Understanding the Future of Financial Report Creation Software
Today, what portion of the checks or other review steps performed to make sure the quality of a financial report is what it needs to be are performed using automated processes? The answer is ZERO. Well...I guess you could count using spell check in Word an automated task.
Why is that? Why can't certain quality control tasks and other review steps be performed using automated machine-based processes.
The reason all review tasks have to be performed using human-based processes is because financial reports of the past have been unstructured documents which are impossible for a machine to read reliably. Well sure, a word processor can "read" a financial report; but word processors know nothing about financial reports. Word processors understand documents and they can tell you if you messed up the document structure (i.e. word, paragraph, section, etc.). If this is unclear to you, consider watching the video How XBRL Works.
XBRL-based financial reports created an opportunity to change the review process used to make sure financial reports are created correctly. XBRL alone cannot change this. But, if you put three things together a transformation can occur. To achieve this change you need three things:
- Structured financial reports: Individual pieces of information in structured reports can be reliably addressed and worked with by computer-based processes.
- Machine-readable rules: The logical, mechanical, structural, mathematical, accounting, and reporting rules of a financial report must be put into a form that a computer can understand and work with. The machine-readable rules are used to make sure the structured financial reports are created correctly.

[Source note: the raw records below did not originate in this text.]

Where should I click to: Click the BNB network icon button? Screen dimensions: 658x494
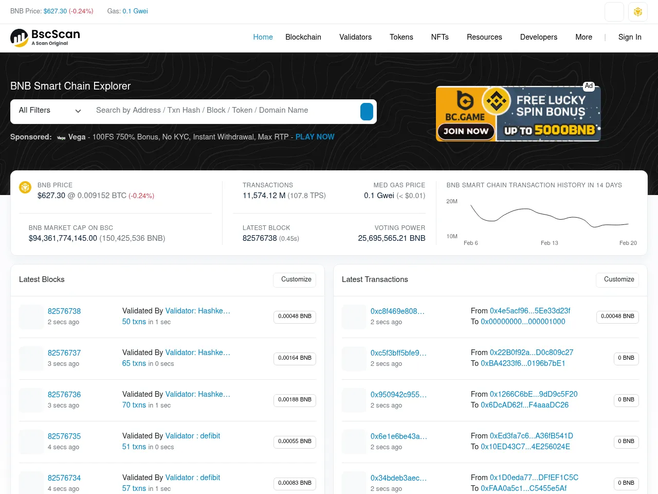pos(638,12)
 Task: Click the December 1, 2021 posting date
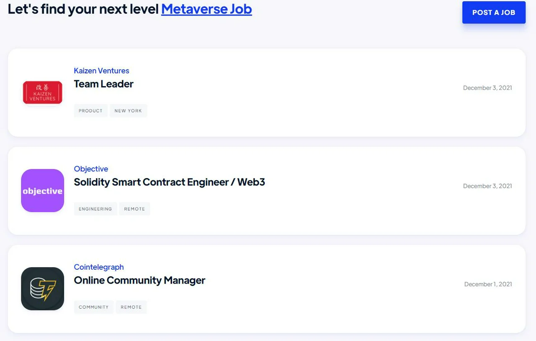tap(488, 284)

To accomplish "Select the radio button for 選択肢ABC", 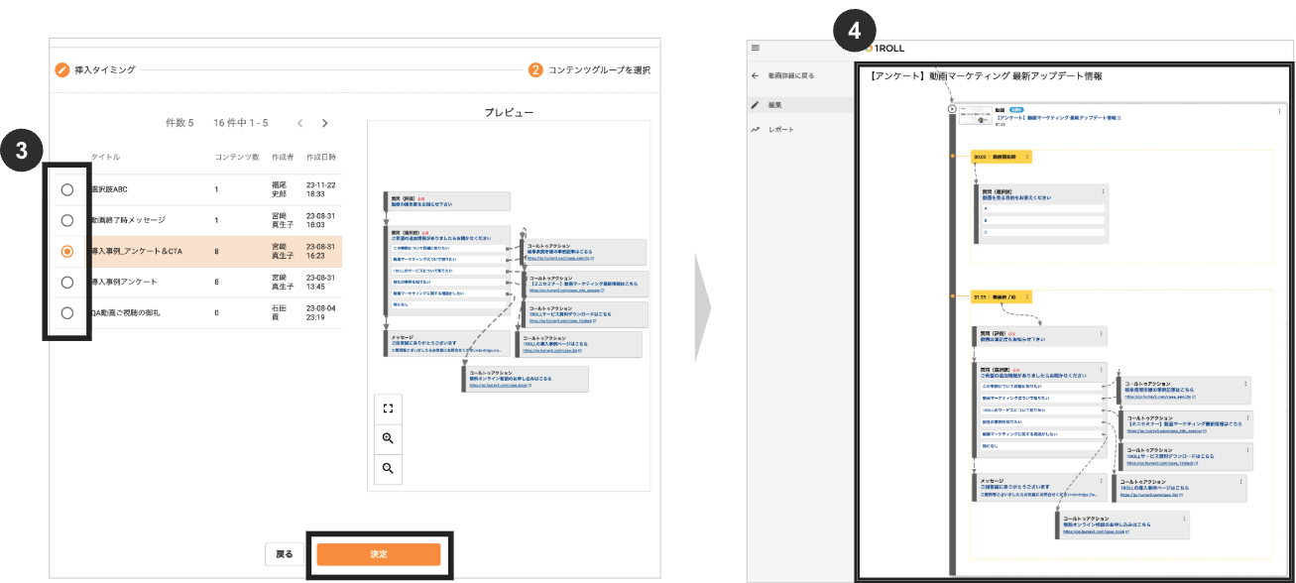I will point(66,189).
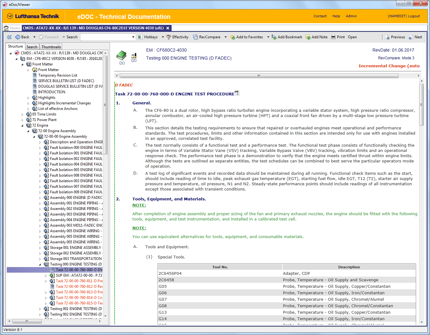Click the (HAMEDIT) Logout link
The width and height of the screenshot is (430, 335).
(404, 16)
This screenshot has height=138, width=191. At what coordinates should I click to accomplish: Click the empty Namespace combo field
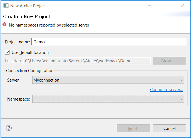105,99
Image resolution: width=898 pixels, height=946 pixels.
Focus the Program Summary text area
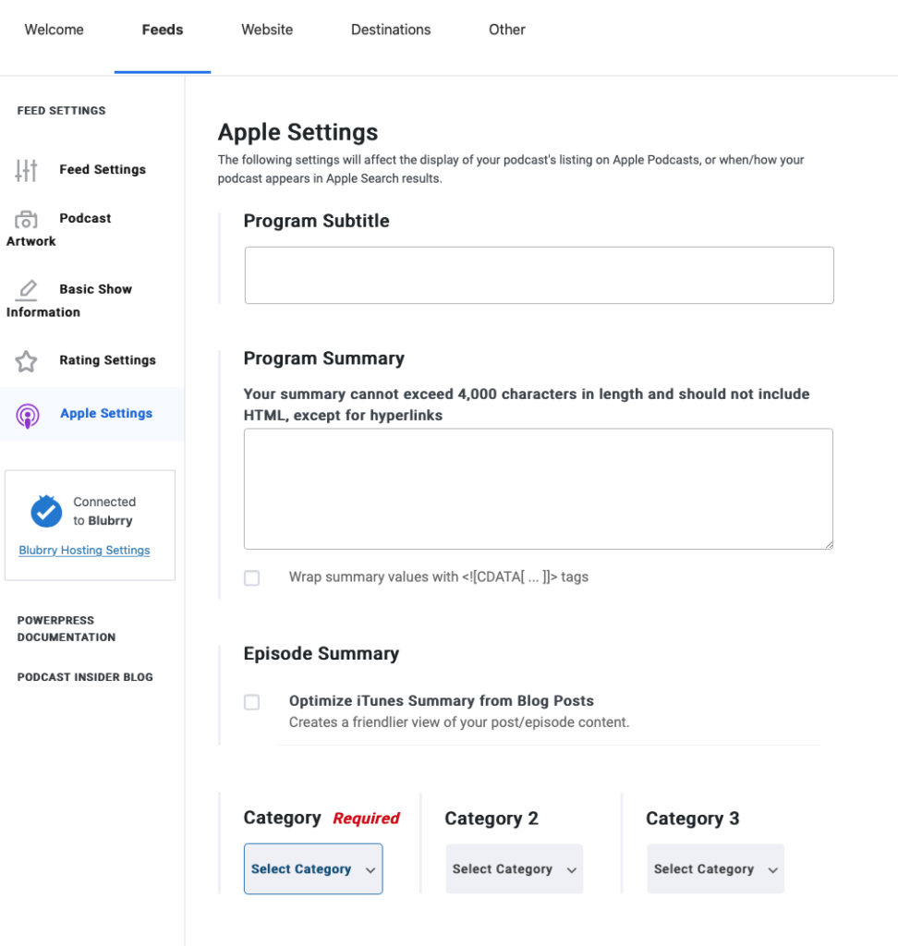[x=539, y=489]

- Software: Computer software is the machine that reads the rules and otherwise leverages the rules to (a) help professional accountants create the financial reports and (b) help make sure the reports are created correctly.

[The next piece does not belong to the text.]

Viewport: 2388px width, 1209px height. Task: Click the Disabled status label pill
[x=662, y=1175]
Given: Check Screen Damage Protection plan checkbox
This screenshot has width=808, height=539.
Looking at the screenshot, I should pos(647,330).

Because of XBRL-based financial reports, machine-readable rules, and software that can effectively understands the rules; it is no longer the case that ZERO percent of the process of reviewing a financial report to make sure it has been created correctly.

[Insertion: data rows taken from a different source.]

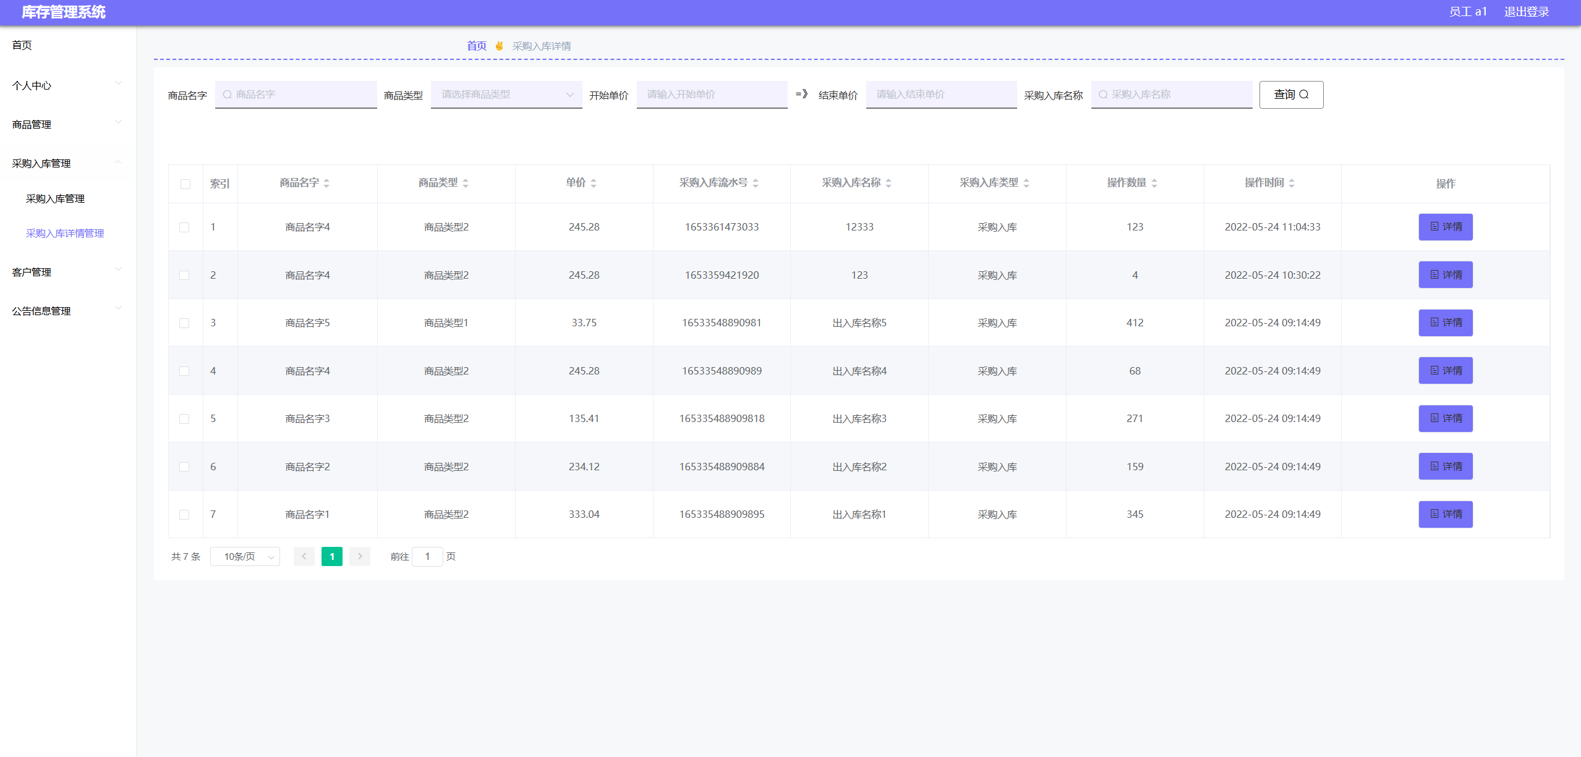The image size is (1581, 757).
Task: Click sort arrows on 商品名字 column header
Action: [326, 183]
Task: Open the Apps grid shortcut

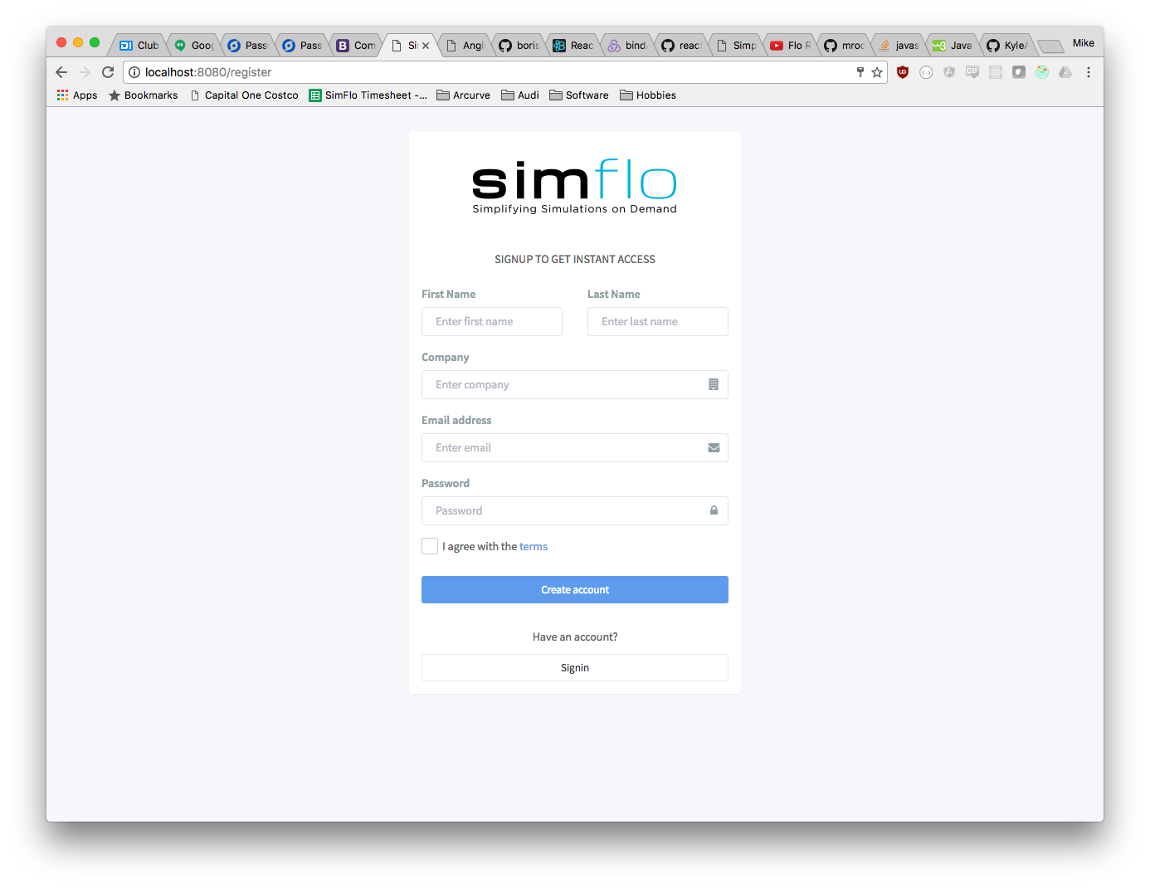Action: click(77, 95)
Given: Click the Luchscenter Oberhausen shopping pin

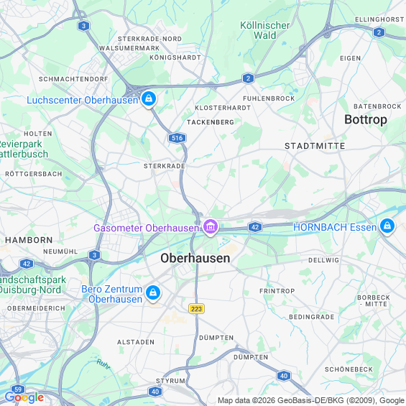Looking at the screenshot, I should (149, 99).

Today, it is possible to automate some percentage of those quality checks and other review tasks. What percent? While the actual percentage of what can be reviewed using automated machine-based processes is unclear; that percentage will be significant. The percentage will be determined by the volume and quality of the machine-readable rules and the problem solving logic available from the software.
When will this software be available? Well, the software is available today. Here are two software applications that perform automated review tasks:
- XBRL Cloud Reporting Checklist (commercially available, in BETA)
- Pesseract Reporting Checklist (working proof of concept to test the feasibility of automated reporting checklists)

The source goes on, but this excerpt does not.